When this great, eventful day was passed, and Quackalina was sitting happily among the reeds with her dear ones under her wings, while Sir Sooty waddled proudly around her with the waddle that Quackalina thought the most graceful walk in the world, she began to tell him what had happened, beginning at the time when she noticed that the eggs were wrong.

Sir Sooty listened very indulgently for a while, and then—it is a pity to tell it on him, but he actually burst out laughing, and told her, with the most patronizing quack in the world, that it was "all imagination."

"HER OWN TEN BEAUTIFUL DUCKS WERE CLOSE ABOUT HER"

And when Quackalina insisted with tears and even a sob or two that it was every word true, he quietly looked at her tongue again, and then he said a very long word for a quack doctor. It sounded like 'lucination. And he told Quackalina never, on any account, to tell any one else so absurd a tale, and that it was only a canard—which was very flippant and unkind, in several ways. There are times when even good jokes are out of place.
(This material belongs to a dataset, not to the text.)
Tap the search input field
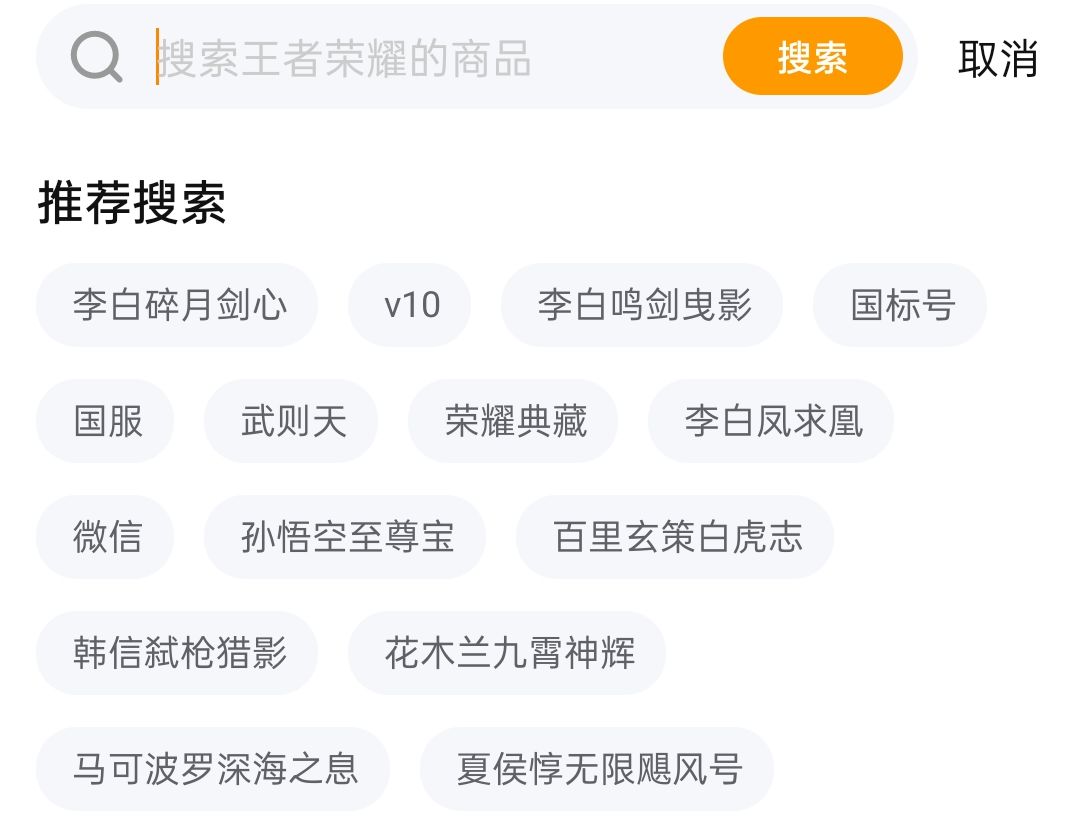The width and height of the screenshot is (1080, 819). 430,58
At this, Quackalina said that she would take him to the nest and show him the little pointed egg-shells. And she did take him there, too. Late at night, when all honest ducks, excepting somnambulists and such as have vindications on hand, are asleep, Quackalina led the way back to the old nest. But when she got there, although the clear, white moonlight lay upon everything and revealed every blade of grass, not a vestige of nest or straw or shell remained in sight.

The farmer's boy had cleared them all away.

By this time Quackalina began to be mystified herself, and after a while, seeing only her own ten ducks always near, and never sighting such a thing as little, flecked, red-booted guineas, she really came to doubt whether it had all happened or not.

And even to this day she is not quite sure. How she and all her family finally got away and became happy wild birds again is another story. But while Quackalina sits and blinks upon the bank among the mallows, with all her ugly "beautiful" children around her, she sometimes even yet wonders if the whole thing could have been a nightmare, after all.

But it was no nightmare. It was every word true. If anybody doesn't believe it, let him ask the guineas.